OK, I feel better now. Do you remember that I have explained to you several times now and veeeeery clearly that this issue
has nothing to do with the content of a particular claim? That is, the issue is to do with the structure of the argument
regardless of what that argument happens to be about.
What you have done here though is plunged straight back into the
content of a specific claim, which has no relevance whatever to the point being made.
The
argumentum ad consequentiam involves the general principle that the desirability or otherwise of an outcome tells you nothing about the truth or otherwise of its premise. It goes like this:
- If premise P is true, then outcome O will follow
- I don’t like outcome O
- Therefore P is not true
Can you see why that’s a very bad argument?

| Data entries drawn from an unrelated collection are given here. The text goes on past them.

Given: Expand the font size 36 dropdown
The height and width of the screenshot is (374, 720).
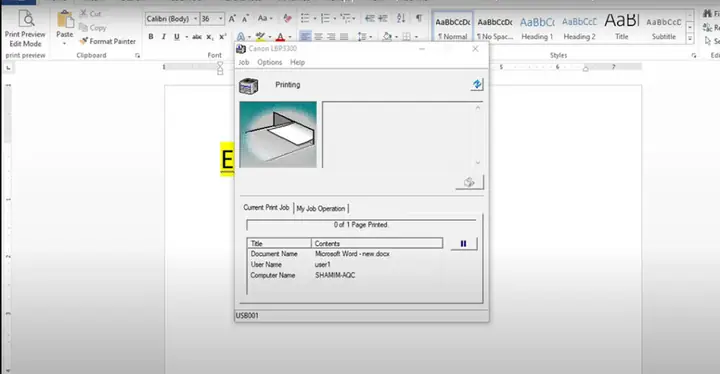Looking at the screenshot, I should [x=220, y=19].
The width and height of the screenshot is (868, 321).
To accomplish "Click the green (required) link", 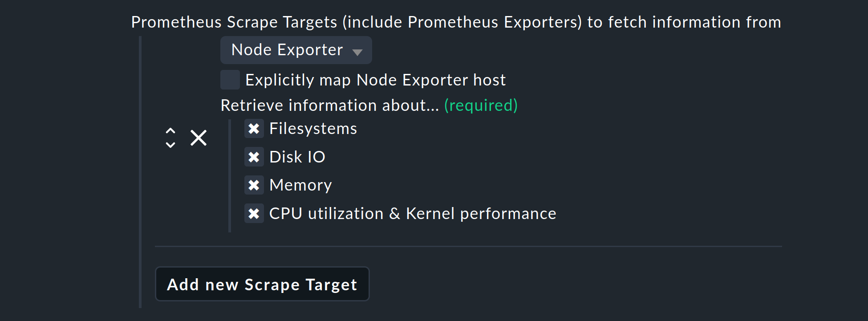I will pyautogui.click(x=481, y=106).

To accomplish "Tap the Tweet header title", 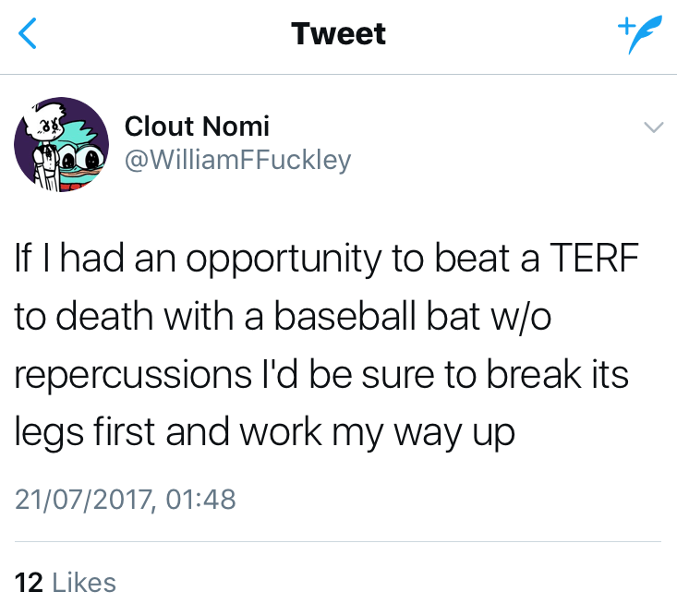I will pos(338,34).

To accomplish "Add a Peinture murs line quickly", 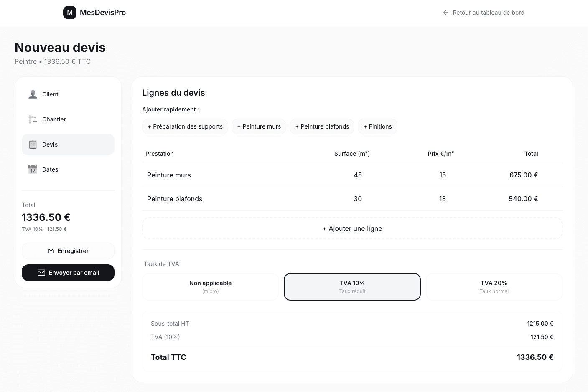I will click(x=259, y=126).
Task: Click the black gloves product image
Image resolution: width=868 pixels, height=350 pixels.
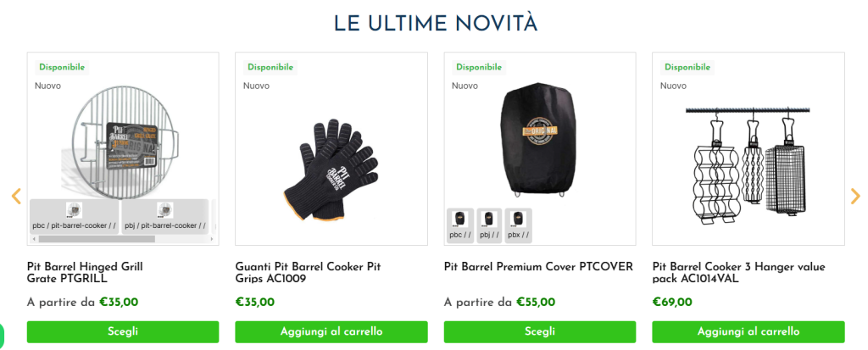Action: point(331,170)
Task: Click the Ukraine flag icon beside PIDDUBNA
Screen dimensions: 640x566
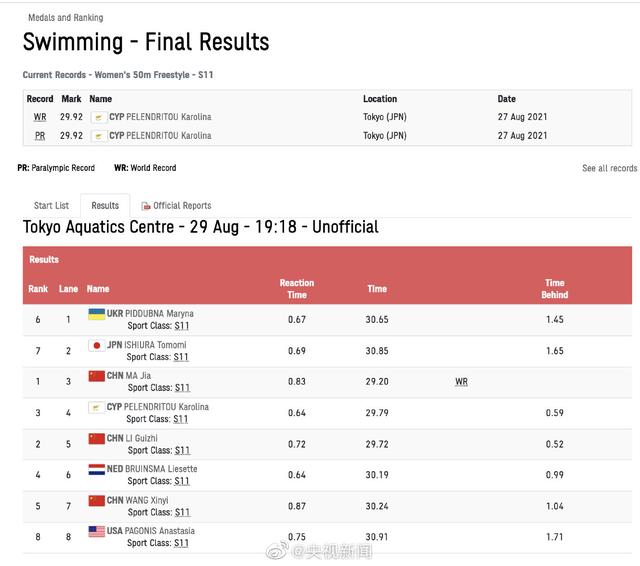Action: pos(96,314)
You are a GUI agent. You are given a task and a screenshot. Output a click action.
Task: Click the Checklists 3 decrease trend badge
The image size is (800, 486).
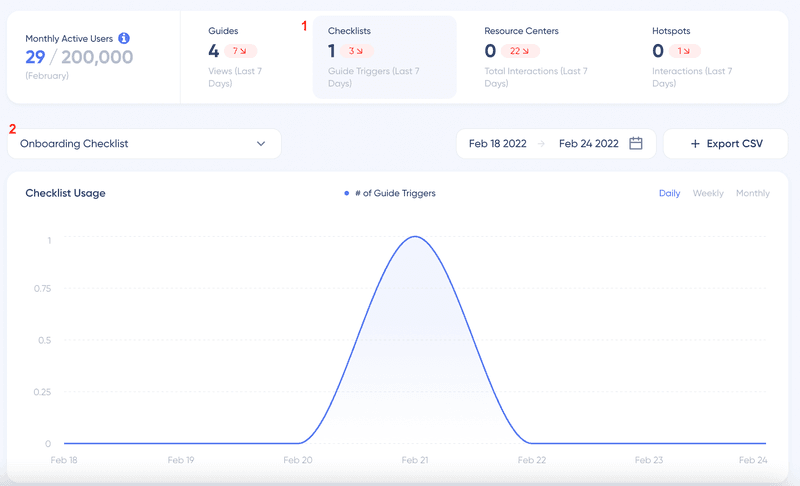pos(358,51)
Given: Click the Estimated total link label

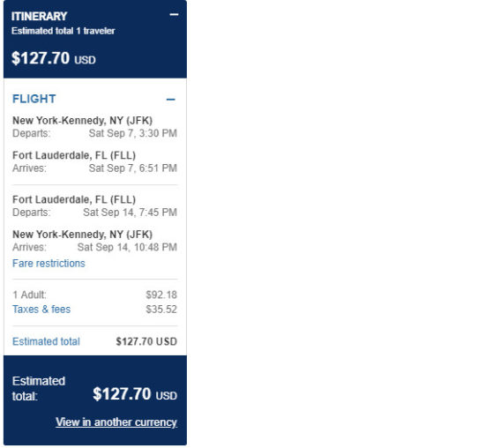Looking at the screenshot, I should (46, 341).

OK then. Now let’s populate that with your example:
- If the premise “deterministic universe” is true, then “free" will would be illusory
- I don’t like the idea that “free” will is illusory
- Therefore the universe isn’t deterministic
Can you see why it’s
still a very bad argument, and thus that your contention isn’t just an “apparent” fallacy?
See, this actually has nothing at all to do with free will, robots or any other content. The fallacy is merely thinking that the desirability or otherwise of any proposition tells you something about its truth.
Surely it’s sunk in now hasn’t it?
Hasn’t it?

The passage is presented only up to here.